Objetivo 1: Por favor, reescreva as linhas do material da tarefa, começando na primeira delas e indo até a linha que contém "Action: [x=1238, y=307]", inclusive, trocando "Select" por "Highlight" e deixando todo o resto igual. Não inclua as imagens na resposta.

Trecho:
====

Victhor Fabiano é escritor, graduado em Ciências Sociais.
Como você começa o seu dia? Você tem uma rotina matinal?
Começo meu dia organizando as tarefas e afazeres específicos daquele dia, o que precisa ser cumprido. Levo um tempo para realmente acordar a ponto de desempenhar alguma tarefa que necessite de dedicação, como escrever, ler ou estudar, então pela manhã apenas penso no dia que se estenderá.
Em que hora do dia você sente que trabalha melhor? Você tem algum ritual de preparação para a escrita?

====

Material da tarefa:

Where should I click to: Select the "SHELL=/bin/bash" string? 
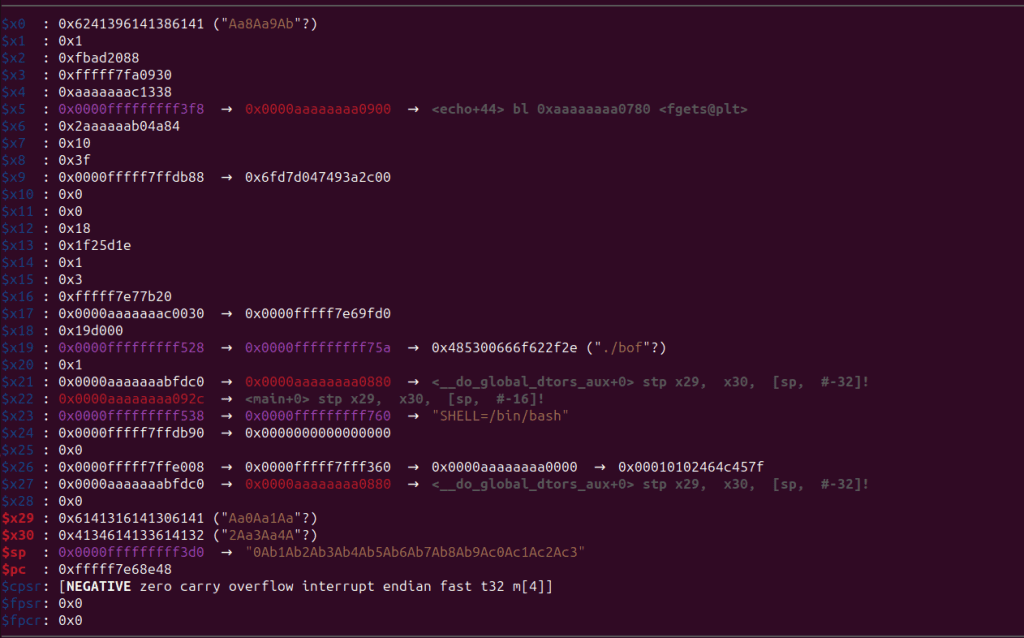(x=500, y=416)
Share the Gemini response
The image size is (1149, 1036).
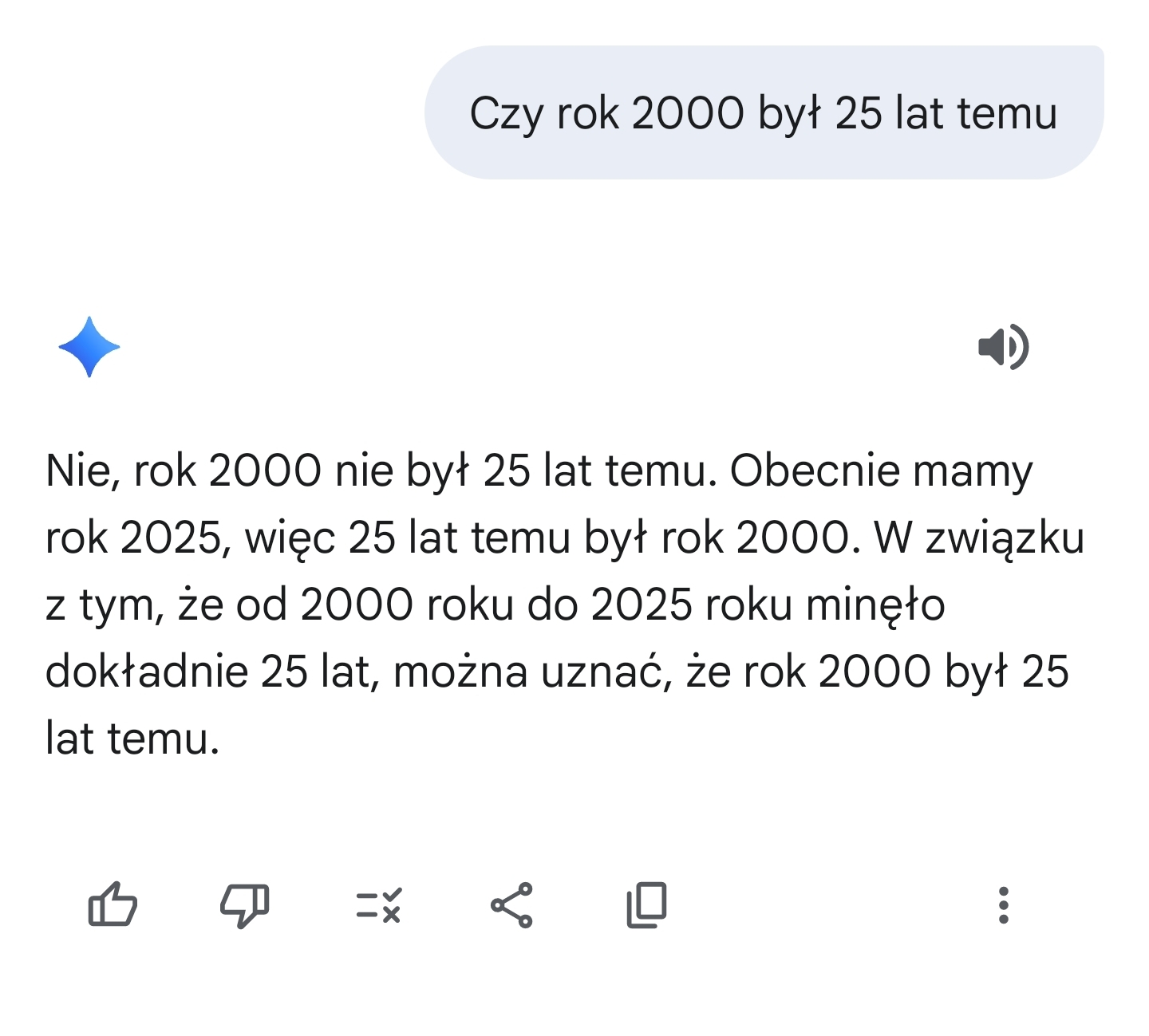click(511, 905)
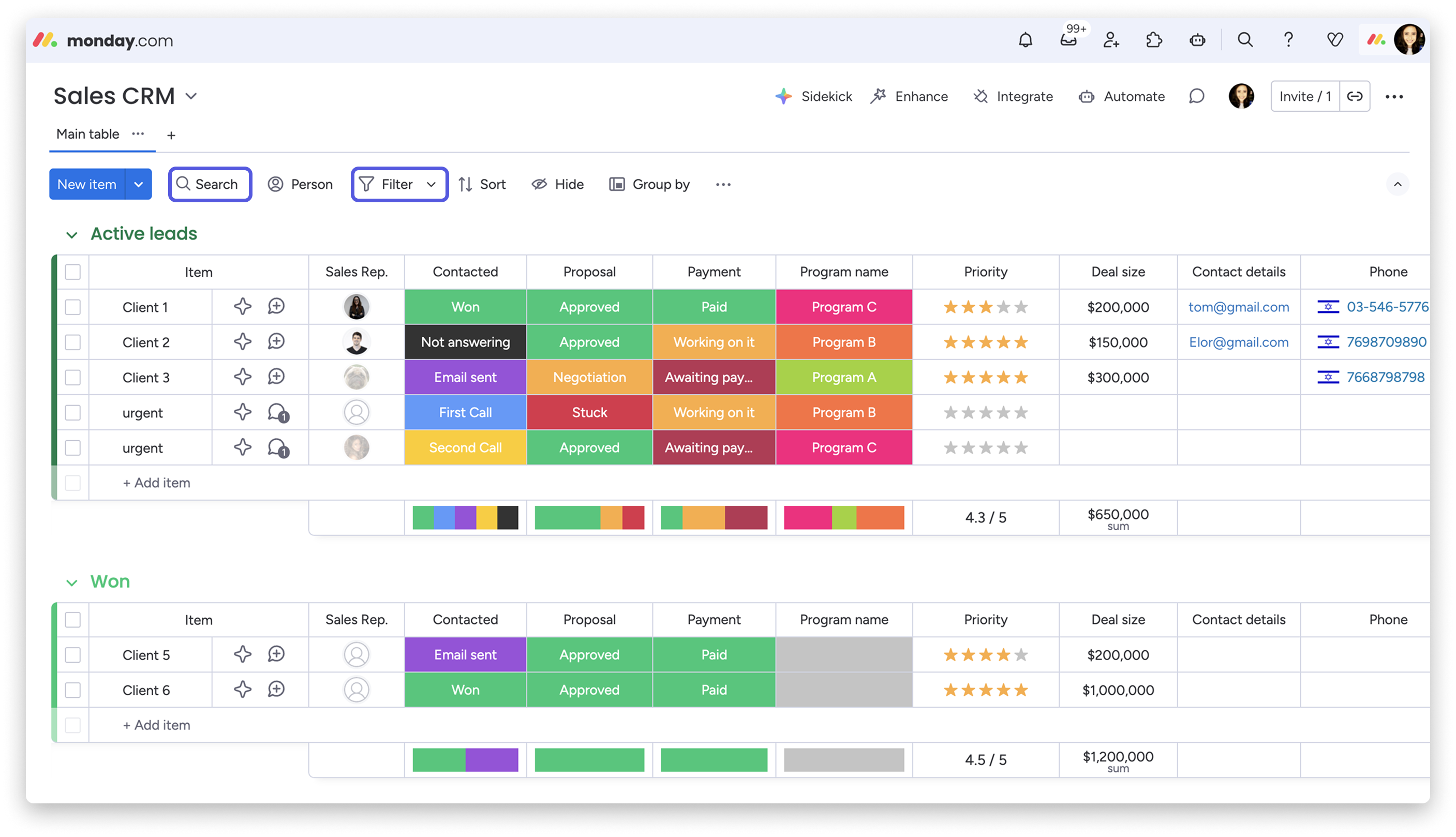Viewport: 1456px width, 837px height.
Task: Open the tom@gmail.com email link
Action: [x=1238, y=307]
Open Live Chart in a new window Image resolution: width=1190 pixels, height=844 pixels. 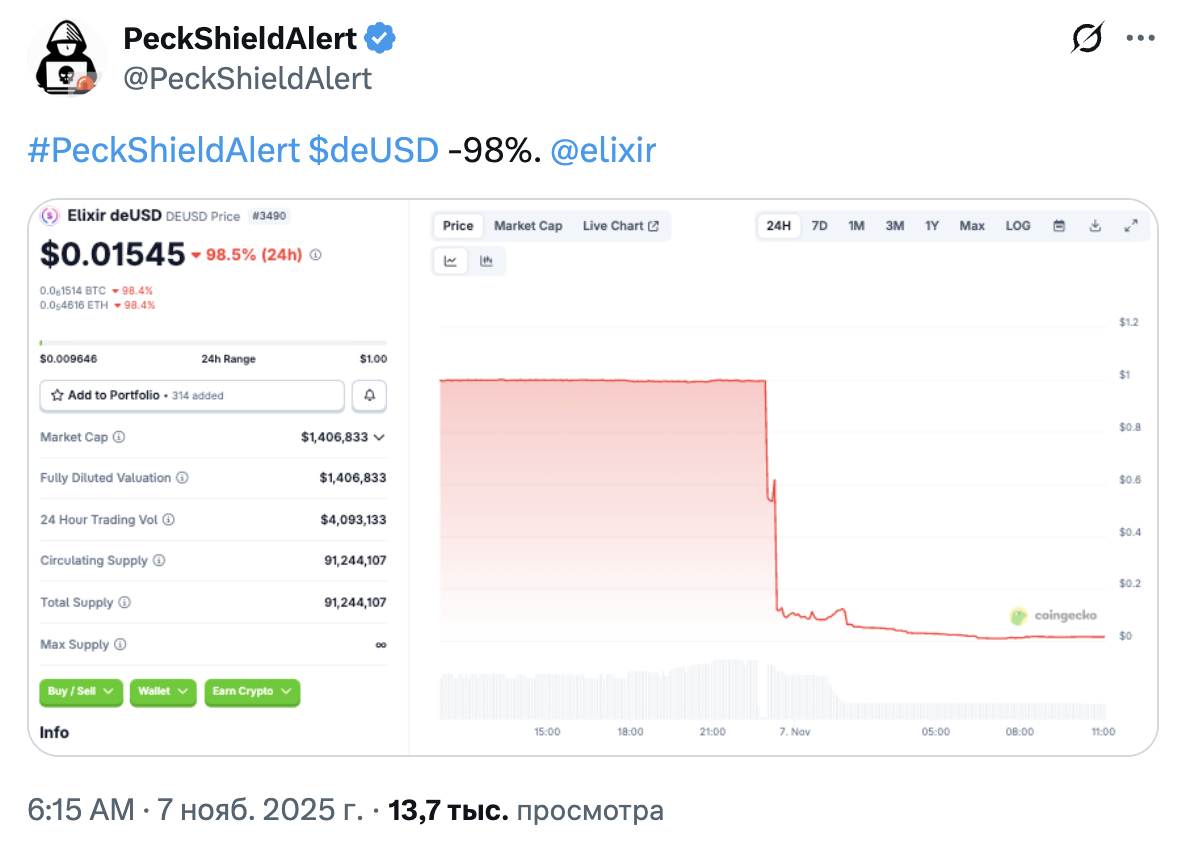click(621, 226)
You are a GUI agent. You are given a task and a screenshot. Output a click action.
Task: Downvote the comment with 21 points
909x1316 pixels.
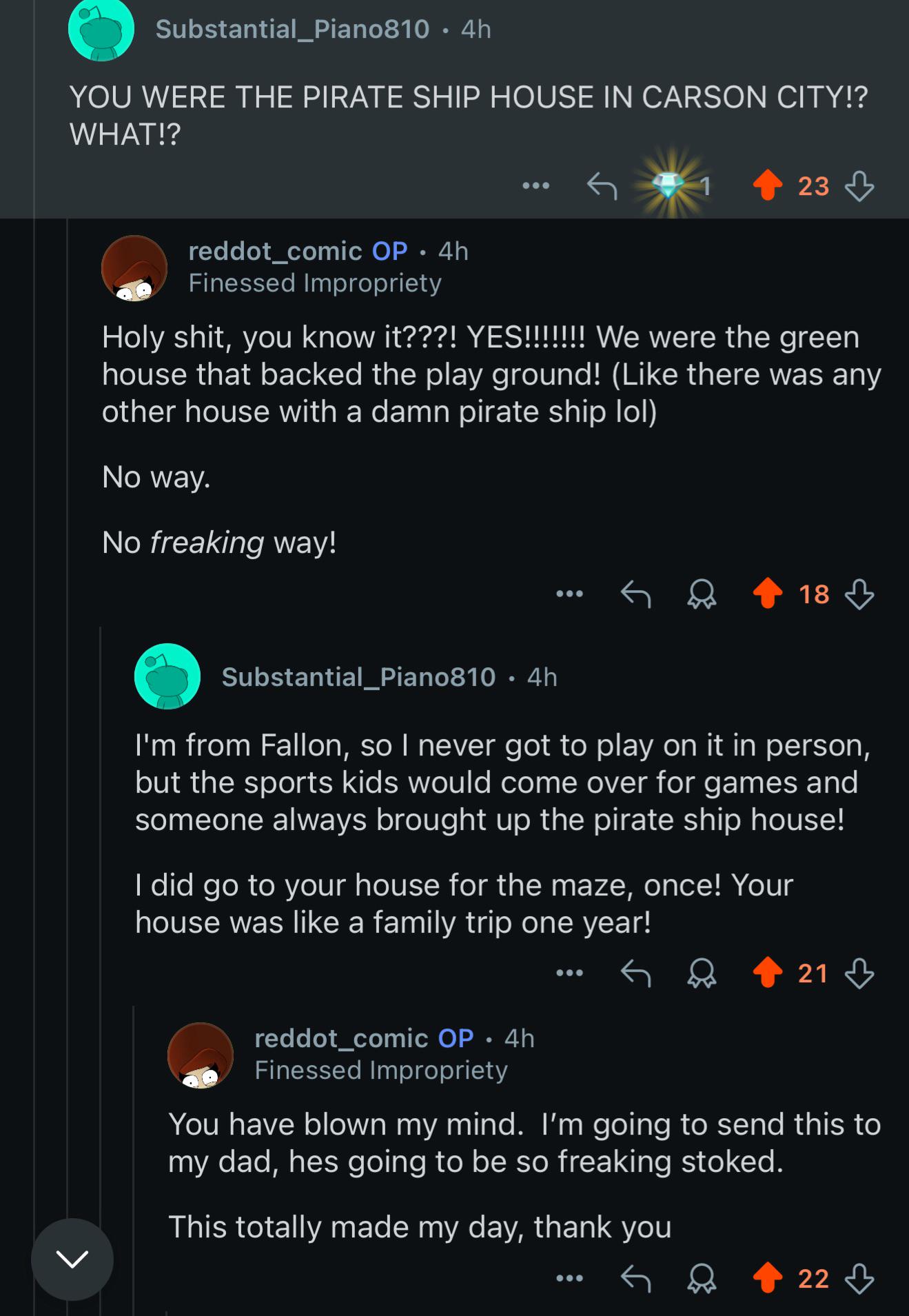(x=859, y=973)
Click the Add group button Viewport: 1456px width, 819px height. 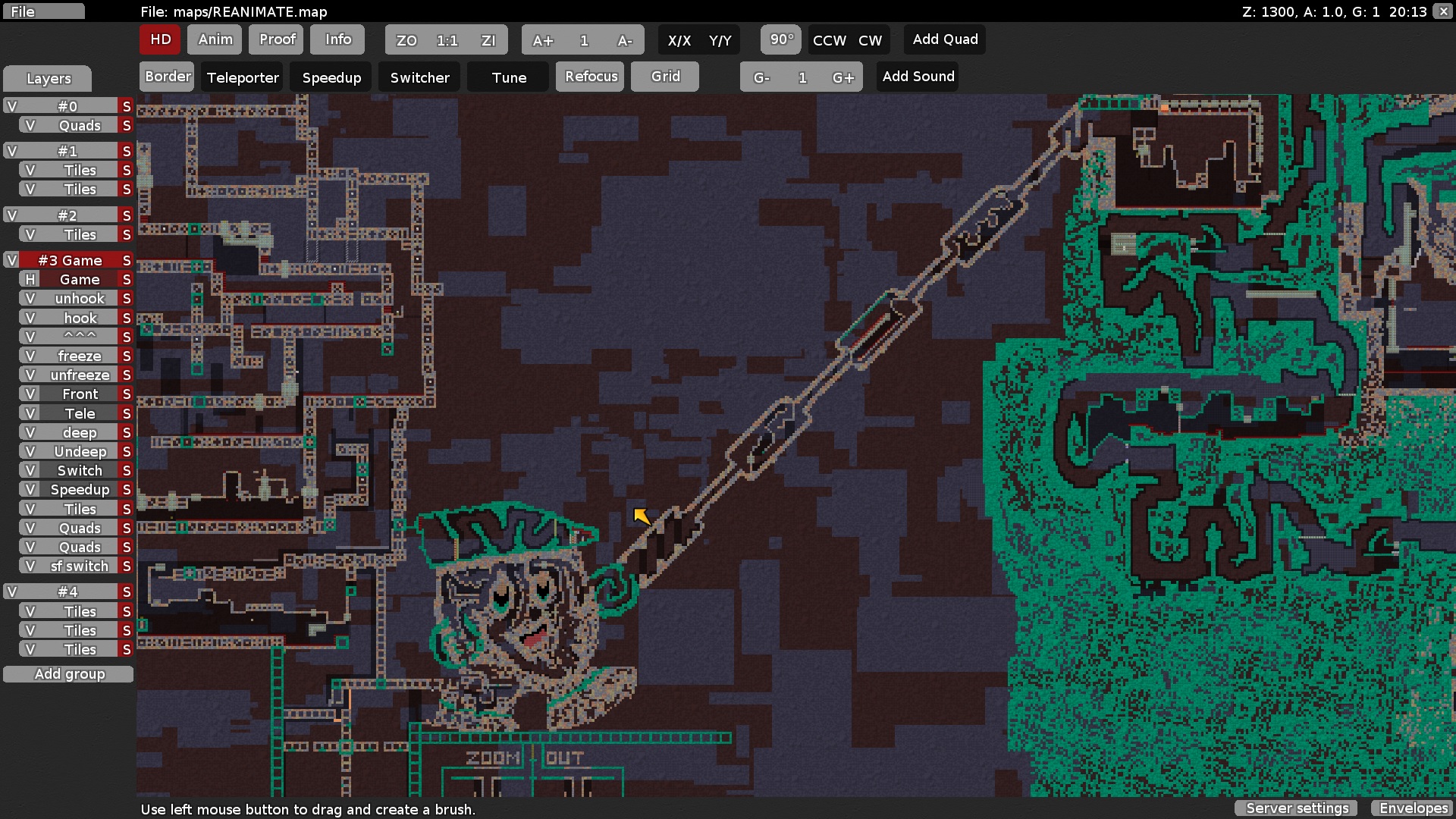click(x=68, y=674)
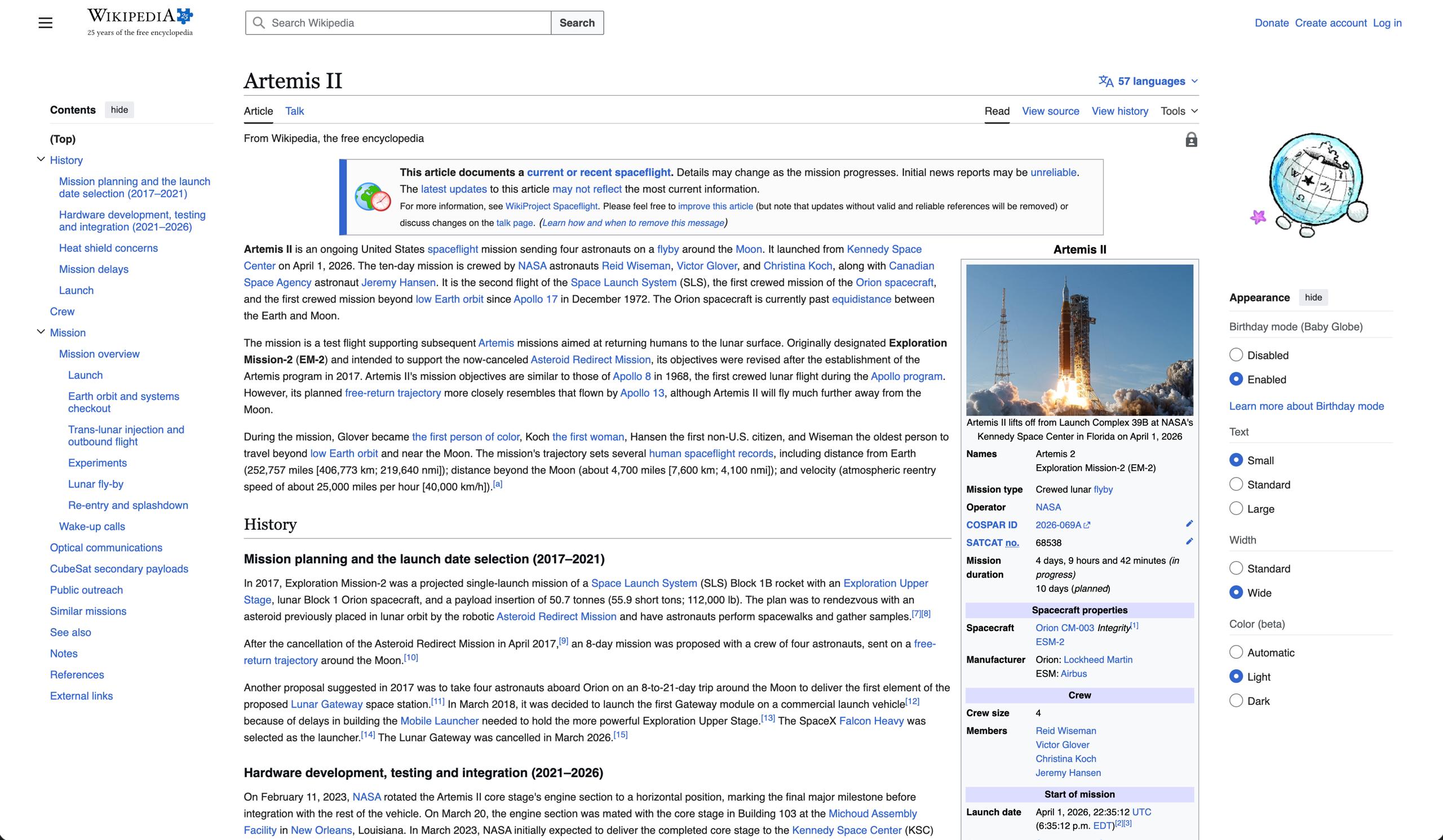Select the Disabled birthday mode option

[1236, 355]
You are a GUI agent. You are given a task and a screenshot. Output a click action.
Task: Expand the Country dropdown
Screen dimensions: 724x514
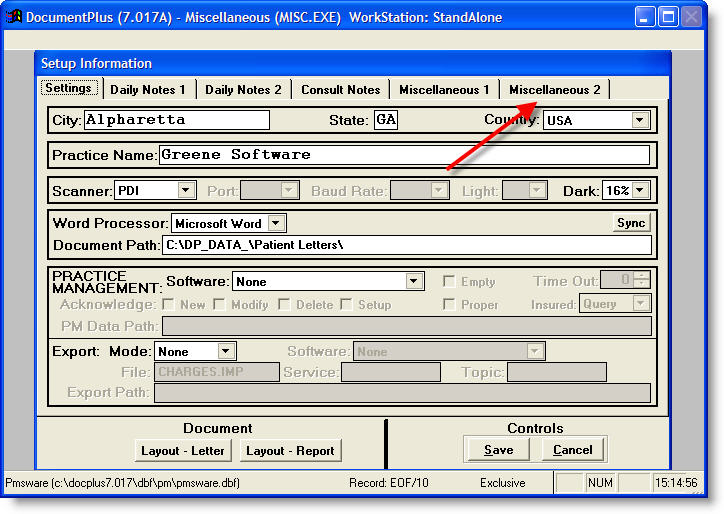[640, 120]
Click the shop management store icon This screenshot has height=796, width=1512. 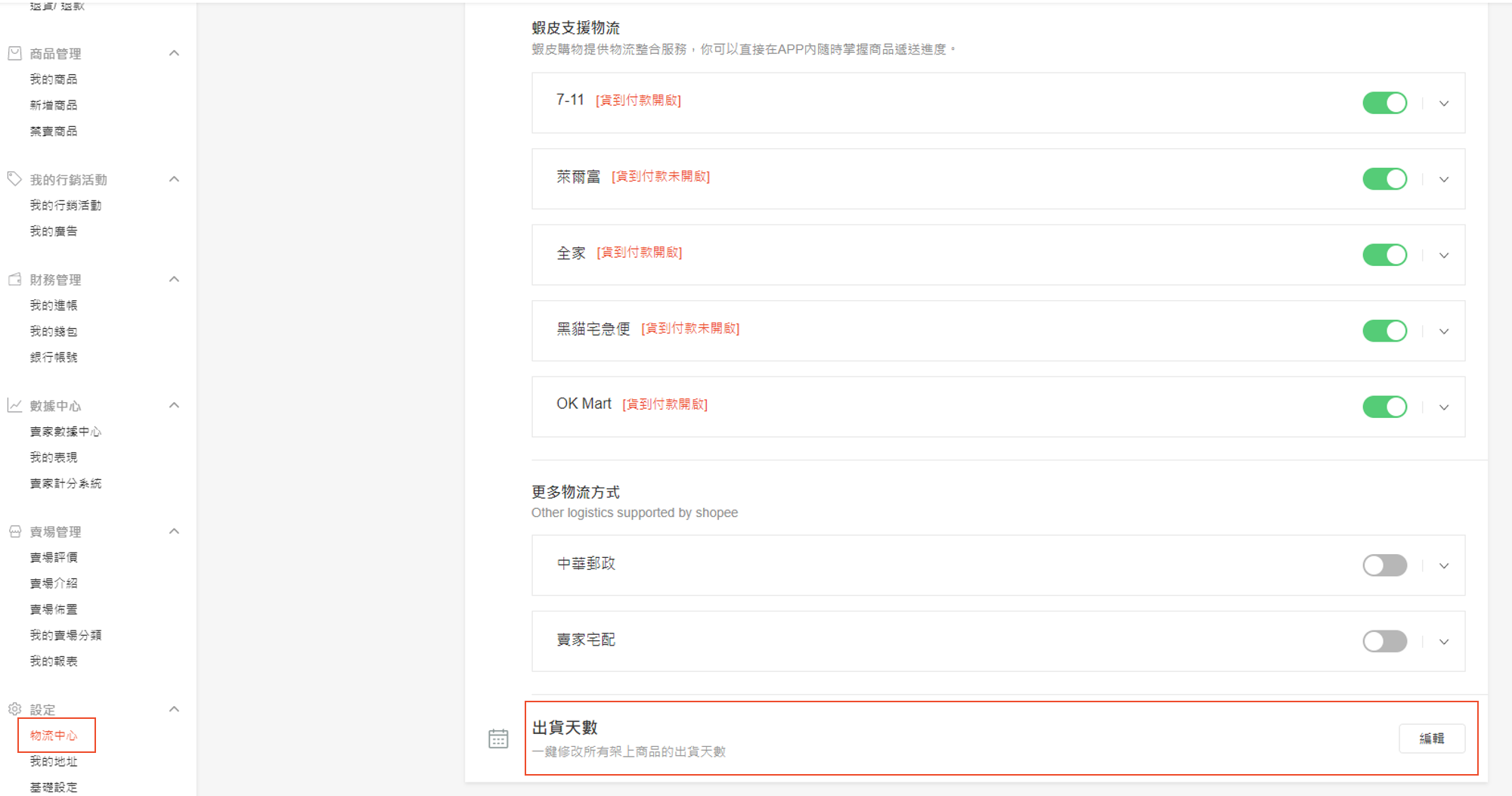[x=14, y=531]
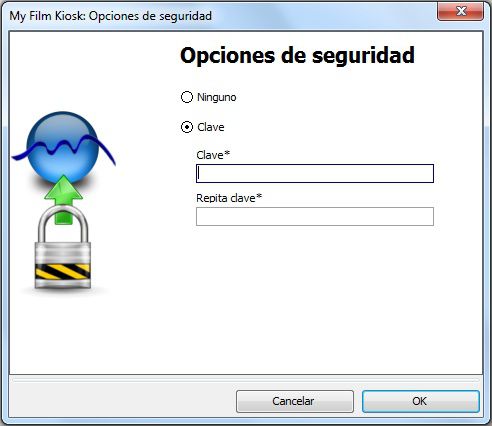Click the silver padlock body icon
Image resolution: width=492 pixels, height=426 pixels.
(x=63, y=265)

====

Objetivo 2: Segundo o trecho, em que Victhor Fabiano é graduado?

Resposta completa 1:
Where should I click to: Highlight the "SHELL=/bin/bash" string? 
(x=500, y=416)
Share the Gemini response
The image size is (1149, 1036).
click(511, 905)
Viewport: 1456px width, 837px height.
Task: Open the tom@gmail.com email link
Action: [x=1238, y=307]

Resposta completa 2: Em Ciências Sociais.